[Dataset excerpts]
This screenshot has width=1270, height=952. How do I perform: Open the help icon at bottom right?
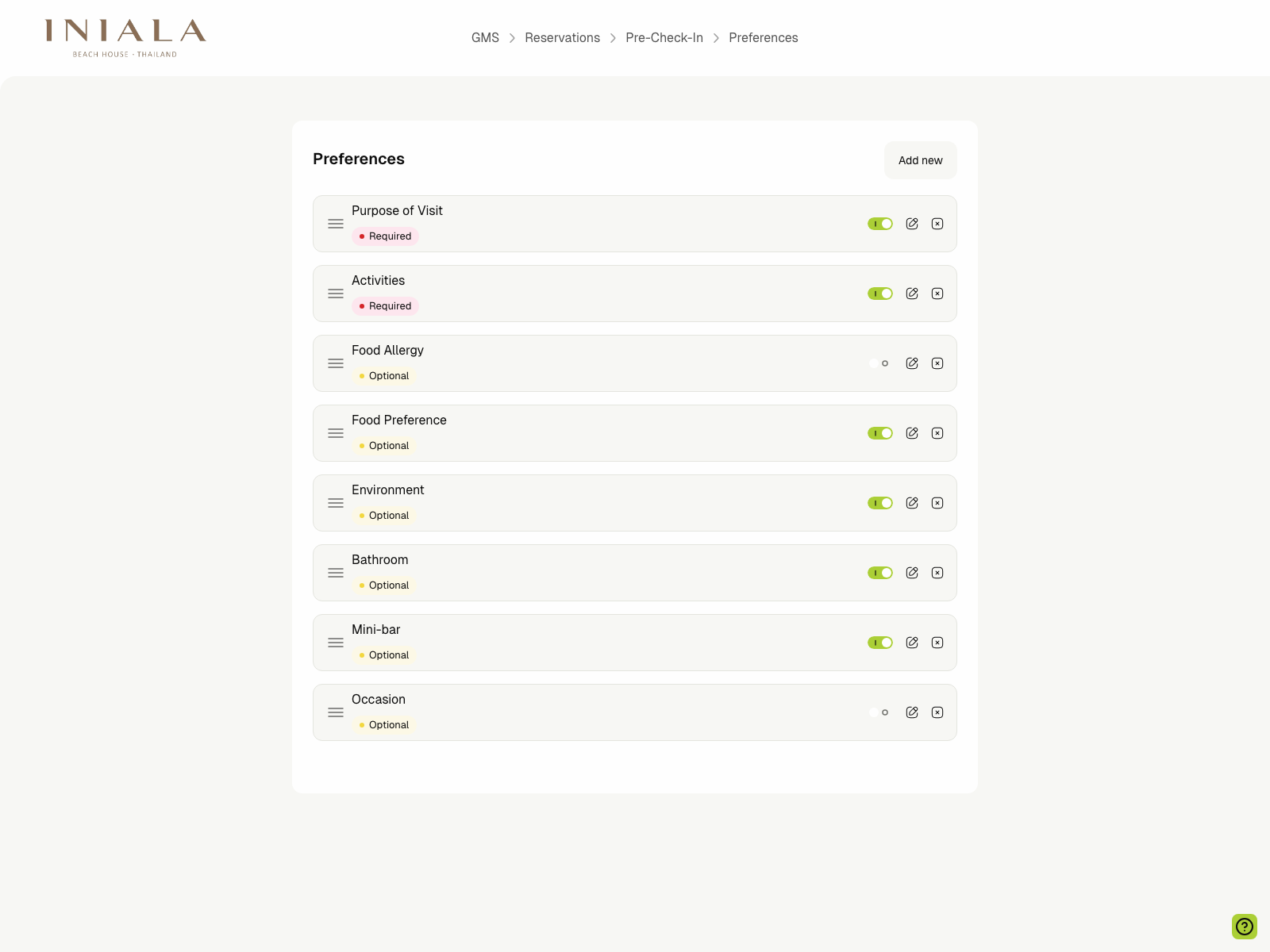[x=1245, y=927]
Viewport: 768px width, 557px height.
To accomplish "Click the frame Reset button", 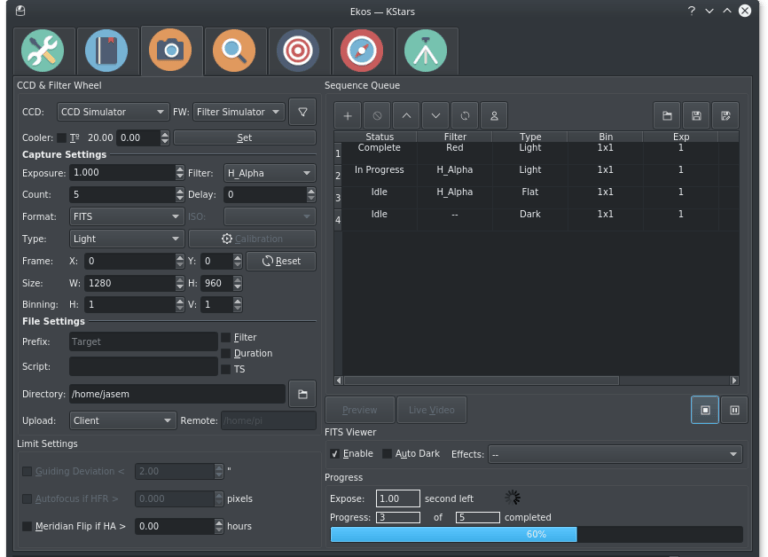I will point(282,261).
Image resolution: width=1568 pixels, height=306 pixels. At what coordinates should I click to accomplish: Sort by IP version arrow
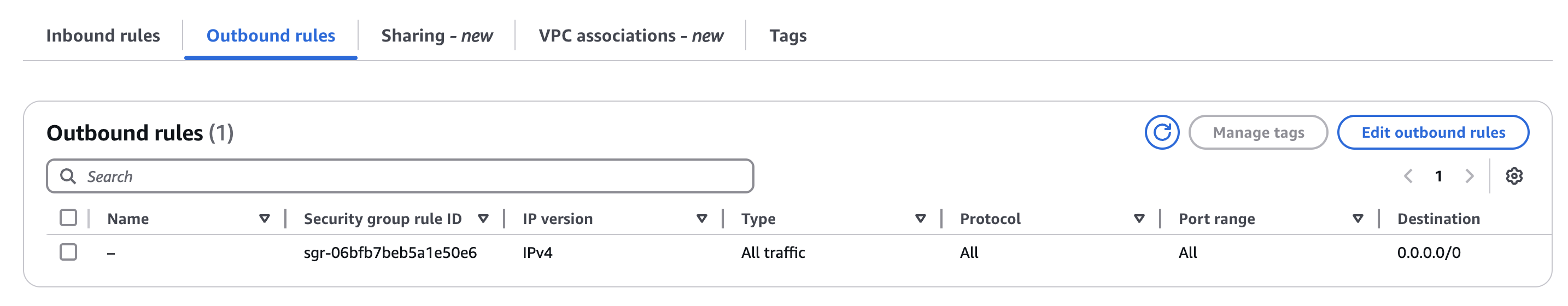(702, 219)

## EXERCISE GOAL
Transcribe exactly the lines from the one with "Image resolution: width=1568" to the last line of the records, both included, so that no picture appears in the copy.

## ANSWER TO THIS PROBLEM
Image resolution: width=1568 pixels, height=306 pixels. At what coordinates should I click to accomplish: Sort by IP version arrow
(702, 219)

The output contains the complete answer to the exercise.